===== DATASET CONTENT

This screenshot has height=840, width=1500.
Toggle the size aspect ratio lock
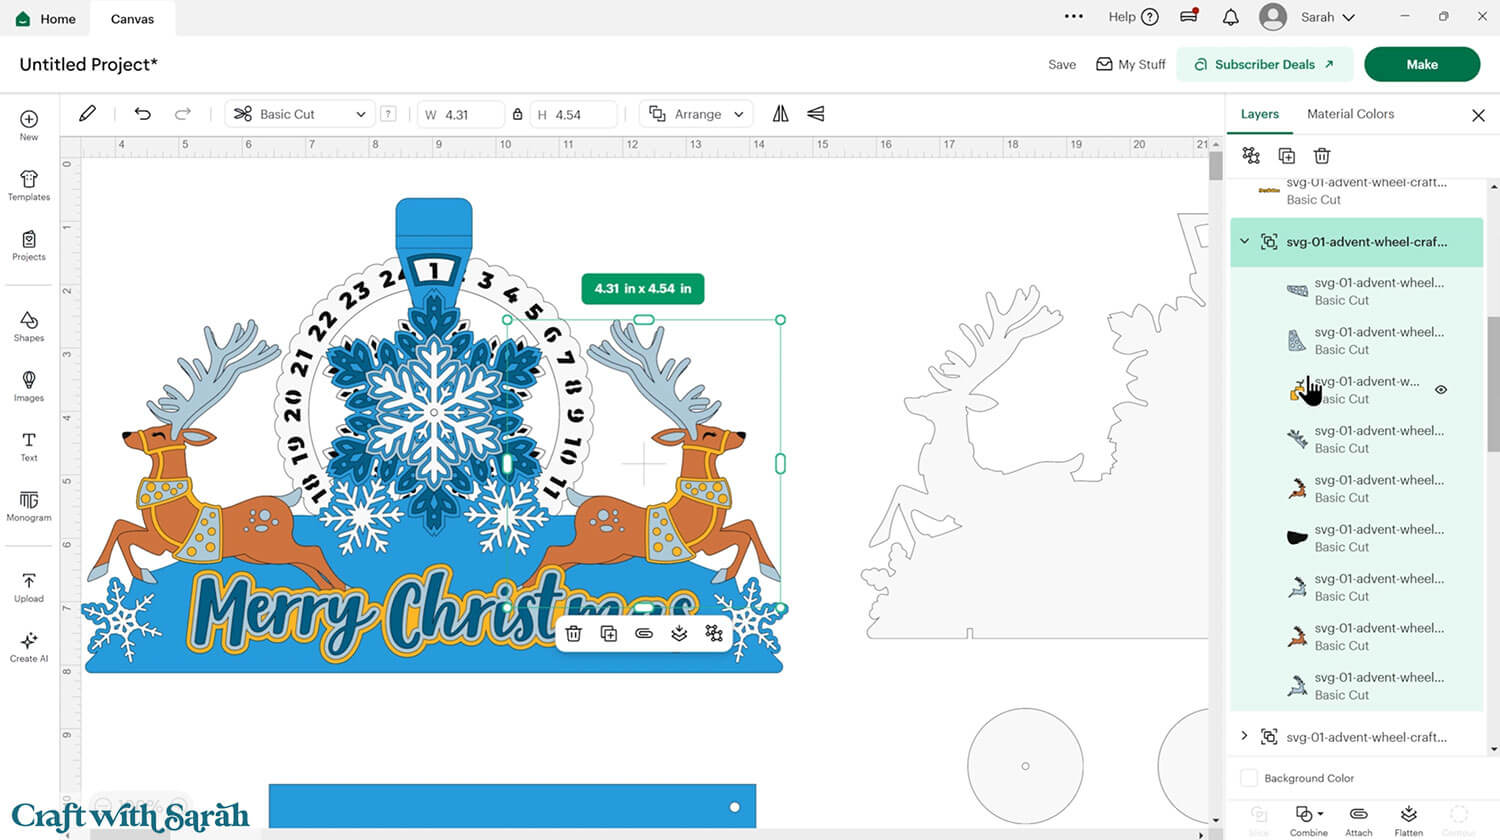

==========
===== DATASET CONTENT

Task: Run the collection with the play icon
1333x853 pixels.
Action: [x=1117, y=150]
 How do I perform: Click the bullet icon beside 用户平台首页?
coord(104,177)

==========

TO DO: What do the lines above say from the one containing "This screenshot has height=840, width=1500." down to the one containing "Toggle the size aspect ratio lock"? Return them exactly, both end lines included, and only them.

EXERCISE OUTPUT:
This screenshot has height=840, width=1500.
Toggle the size aspect ratio lock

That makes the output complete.